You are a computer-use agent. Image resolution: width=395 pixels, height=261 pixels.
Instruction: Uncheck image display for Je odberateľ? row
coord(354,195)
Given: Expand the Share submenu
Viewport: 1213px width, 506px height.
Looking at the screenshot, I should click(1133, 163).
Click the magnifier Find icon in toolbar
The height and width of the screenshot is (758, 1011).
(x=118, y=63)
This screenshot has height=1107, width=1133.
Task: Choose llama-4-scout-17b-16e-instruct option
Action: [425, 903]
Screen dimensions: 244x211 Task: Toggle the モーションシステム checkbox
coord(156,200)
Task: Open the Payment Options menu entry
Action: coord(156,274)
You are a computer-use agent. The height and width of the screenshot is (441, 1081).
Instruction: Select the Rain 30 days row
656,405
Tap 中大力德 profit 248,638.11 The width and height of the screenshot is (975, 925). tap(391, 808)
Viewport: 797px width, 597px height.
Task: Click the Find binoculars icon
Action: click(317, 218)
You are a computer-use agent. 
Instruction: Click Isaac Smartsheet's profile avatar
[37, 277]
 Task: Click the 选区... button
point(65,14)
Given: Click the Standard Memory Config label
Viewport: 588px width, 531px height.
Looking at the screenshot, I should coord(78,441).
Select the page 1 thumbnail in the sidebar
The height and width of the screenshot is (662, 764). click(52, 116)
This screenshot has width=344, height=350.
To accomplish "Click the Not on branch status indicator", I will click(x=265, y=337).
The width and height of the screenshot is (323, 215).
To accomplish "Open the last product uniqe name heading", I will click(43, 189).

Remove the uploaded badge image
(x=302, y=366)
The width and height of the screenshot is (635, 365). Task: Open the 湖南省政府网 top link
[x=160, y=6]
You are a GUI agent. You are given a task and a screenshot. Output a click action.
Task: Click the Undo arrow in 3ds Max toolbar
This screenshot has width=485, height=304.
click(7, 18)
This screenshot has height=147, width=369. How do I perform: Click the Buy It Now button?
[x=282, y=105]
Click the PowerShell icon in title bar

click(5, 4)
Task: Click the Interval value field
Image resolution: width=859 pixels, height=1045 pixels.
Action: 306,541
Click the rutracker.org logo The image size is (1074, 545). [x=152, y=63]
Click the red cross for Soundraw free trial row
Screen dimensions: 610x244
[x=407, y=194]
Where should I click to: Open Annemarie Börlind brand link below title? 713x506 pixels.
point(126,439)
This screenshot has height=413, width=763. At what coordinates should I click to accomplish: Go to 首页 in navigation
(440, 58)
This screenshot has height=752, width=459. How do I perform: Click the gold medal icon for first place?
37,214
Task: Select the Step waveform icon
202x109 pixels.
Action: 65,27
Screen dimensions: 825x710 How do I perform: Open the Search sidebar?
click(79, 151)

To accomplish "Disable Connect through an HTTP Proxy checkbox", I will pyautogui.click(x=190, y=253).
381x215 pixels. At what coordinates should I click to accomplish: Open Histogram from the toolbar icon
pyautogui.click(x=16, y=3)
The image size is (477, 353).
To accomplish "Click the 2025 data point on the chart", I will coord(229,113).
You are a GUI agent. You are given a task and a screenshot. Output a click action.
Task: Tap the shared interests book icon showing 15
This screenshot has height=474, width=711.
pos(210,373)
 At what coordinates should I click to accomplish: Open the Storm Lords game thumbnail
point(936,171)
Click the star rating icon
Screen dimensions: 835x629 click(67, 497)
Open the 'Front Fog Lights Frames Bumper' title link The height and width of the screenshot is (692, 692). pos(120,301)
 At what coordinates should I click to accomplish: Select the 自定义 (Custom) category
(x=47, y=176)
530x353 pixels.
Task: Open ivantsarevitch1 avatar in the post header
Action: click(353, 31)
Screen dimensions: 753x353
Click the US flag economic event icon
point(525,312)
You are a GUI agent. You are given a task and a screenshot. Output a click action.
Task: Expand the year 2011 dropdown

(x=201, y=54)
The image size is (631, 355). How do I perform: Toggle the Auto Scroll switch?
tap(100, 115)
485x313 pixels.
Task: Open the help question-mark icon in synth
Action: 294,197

________________________________________

When a line in the material above holds the word "computer", copy that line.

You are a computer-use agent. Image resolution: width=395 pixels, height=261 pixels.
You are a computer-use agent. The height and width of the screenshot is (441, 1081).
You are a computer-use agent. 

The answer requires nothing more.